(Beginning of Records for the exercise)
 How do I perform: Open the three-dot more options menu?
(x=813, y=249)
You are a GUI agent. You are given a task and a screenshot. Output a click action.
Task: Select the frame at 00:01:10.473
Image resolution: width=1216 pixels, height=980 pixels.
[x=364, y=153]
(End of Records for the exercise)
Problem details
When you reach the end of the records, set them all down again exactly.

Written answer
 How do I perform: Open the three-dot more options menu?
(x=813, y=249)
You are a GUI agent. You are given a task and a screenshot. Output a click action.
Task: Select the frame at 00:01:10.473
Image resolution: width=1216 pixels, height=980 pixels.
[x=364, y=153]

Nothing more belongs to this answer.